ボレスワヴィエツ

ボレスワヴィエツとは、ポーランドにある街の名前です。陶器の名産地として知られており、日本で言う「伊万里焼」「九谷焼」のように、ボレスワヴィエツで生産されている陶器の総称として使われることもあります。街にはツェラミカ アルティスティチナやヴィザなど、知る人ぞ知る陶器ブランドが軒を連ねています。

ボレスワヴィエツは陶器の生産に適した良質な粘土が採れる土地だったため、古くから焼き物づくりが盛んに行われていました。14世紀後半には陶器職人について記載してある書籍が登場し、18世紀には陶器職人による組合も結成。19世紀末には、陶器職人を育てるための学校まで設立されました。現在も陶器の生産は街のいたるところで続けられており、毎年8月には「陶器祭り」も開催されています。

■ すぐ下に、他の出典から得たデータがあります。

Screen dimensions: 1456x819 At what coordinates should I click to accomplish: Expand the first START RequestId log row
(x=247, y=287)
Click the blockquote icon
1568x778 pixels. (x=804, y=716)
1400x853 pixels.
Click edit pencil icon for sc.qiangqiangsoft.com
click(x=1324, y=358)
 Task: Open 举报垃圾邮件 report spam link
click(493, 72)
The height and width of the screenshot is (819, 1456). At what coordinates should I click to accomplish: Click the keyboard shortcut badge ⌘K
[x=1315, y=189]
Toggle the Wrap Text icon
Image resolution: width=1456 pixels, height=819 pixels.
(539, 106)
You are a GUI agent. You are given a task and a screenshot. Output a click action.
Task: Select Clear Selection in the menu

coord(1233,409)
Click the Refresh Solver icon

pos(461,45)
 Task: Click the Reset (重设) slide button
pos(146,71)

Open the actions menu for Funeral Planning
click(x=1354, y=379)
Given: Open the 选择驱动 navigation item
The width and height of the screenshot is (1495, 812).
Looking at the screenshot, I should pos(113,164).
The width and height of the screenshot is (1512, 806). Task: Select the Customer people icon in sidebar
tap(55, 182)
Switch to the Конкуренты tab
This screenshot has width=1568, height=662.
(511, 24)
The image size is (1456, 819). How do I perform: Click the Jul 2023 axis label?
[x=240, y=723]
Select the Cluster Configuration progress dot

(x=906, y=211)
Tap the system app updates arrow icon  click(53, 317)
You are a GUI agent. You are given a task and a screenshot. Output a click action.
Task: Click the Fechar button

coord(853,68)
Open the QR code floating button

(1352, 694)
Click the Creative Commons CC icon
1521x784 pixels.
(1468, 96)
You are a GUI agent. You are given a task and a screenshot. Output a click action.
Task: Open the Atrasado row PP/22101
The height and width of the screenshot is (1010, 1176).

生産開始当初、ボレスワヴィエツではシンプルなデザインの水差しを主に作っていました。絵柄はあしらわず、茶色く発色する釉薬を使用した素朴なものが多かったようです。デザインのバリエーションが豊富になったのは、19世紀末に陶器職人のための学校が設立されてから。以降、工房ごとに個性的な絵柄を用いた食器も生産されるようになりました。

ボレスワヴィエツの伝統的な柄として挙げられるのは、「ピーコック・アイ」。「クジャクの目」という意味があり、円の中心に小さな点を配したものです。色合いは白地の器に青色を使って柄をあしらったものが多く、日本の染付とも通じる雰囲気があります。1,100~1,250度の高温で焼き上げることもあり、耐久性に優れているのも特徴です。